No, he thought, shaking his head. No way.
“It wasn’t a crash,” he said. “It was a bomb. A bomb with wings.”
He said the same thing in his interview with the FBI the next day.
On Sept. 12, traffic was still congested, and security measures at the Pentagon and Annex buildings increased.
Police checked each vehicle, popped the trunks and positioned mirrors to examine each car’s underbelly.
Clements didn’t make it to his desk by 7 a.m that day, which bothered a punctual, former military man like himself. A little late, he nevertheless put in his typical 10-hour workday.
Secretary of Defense Donald Rumsfeld decided government business would resume on Sept. 12. Wall Street made the same decision.
It sent a message to the world that America does not back down, Clements said.
In the weeks immediately following 9/11, Clements drove his Harley-Davidson to work. He found motorcycle security lines moved more quickly.
His agency had moved to the Annex just a few months shy of September to get more space.

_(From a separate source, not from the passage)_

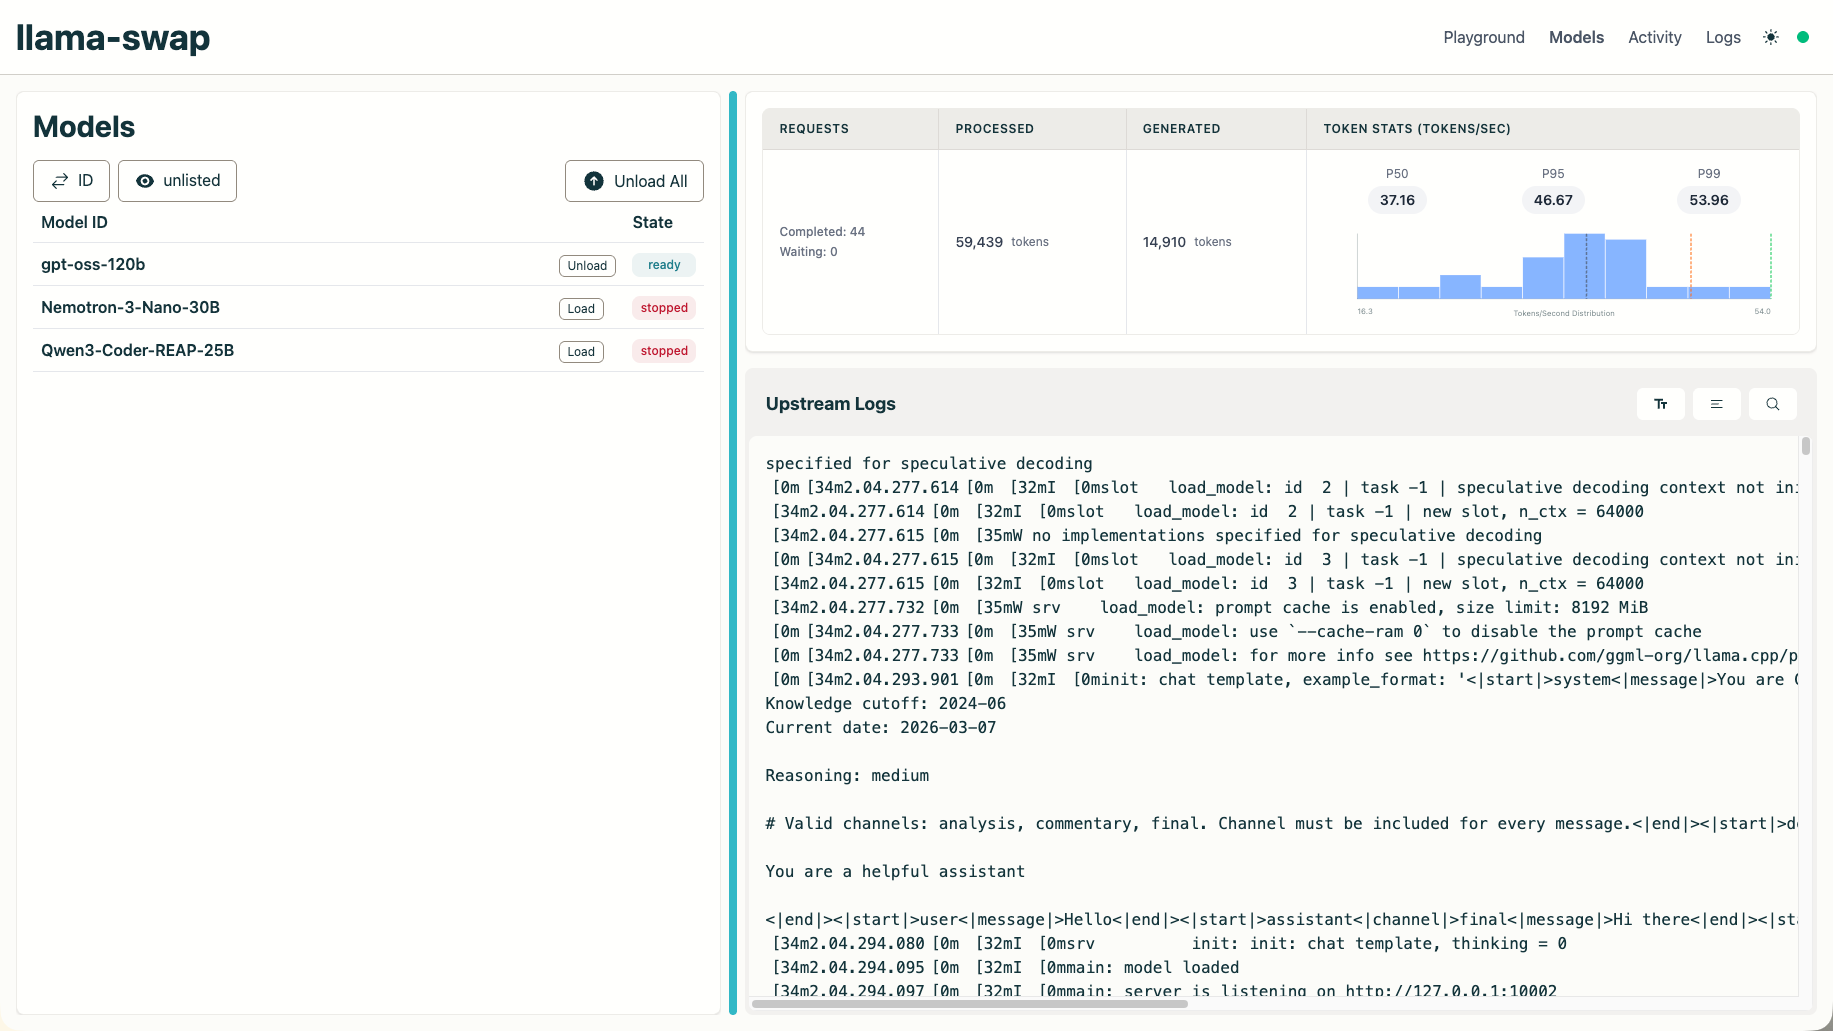Load the Nemotron-3-Nano-30B model

click(581, 308)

Before the move, he had put 17 years of his life into the Pentagon.
But it would never be the same.
Gone was the lively spirit, the comedians among his co-workers.
“We called (the Pentagon) Fortress Fumble,” Clements said. “After the attack, we were just a fortress.”
Up went biological and chemical detectors around the perimeter.
Troops with machine guns sat in Humvees outside entrances.
His first meeting in the Pentagon after 9/11 was a few weeks later.
The wreckage of the 737 was blocked from view.
But the smoldering smell lingered for months.
Clements retired in 2004 with employment offers to work in Israel and Brussels.
He briefly considered Belgium — good mussels, great beer — and almost moved there.
The Belgian capital is now facing an influx of immigrants and refugees. Last March, two airports and a metro station were bombed, killing 32 civilians and injuring hundreds more.
Another almost that might have saved him, he reckoned.
Instead, he bought a house in Sea Pines. He golfs several times a week, often with Parris Island Marine recruits or in tournaments supporting veterans.
On vacation in Hawaii, his wife wanted to skydive.
Clements, a former pilot, had no desire to jump out of a plane after two decades of landing them.
He hasn’t been back to the Pentagon since his retirement.
A lifetime of almosts behind him, he chooses not to tempt fate anymore.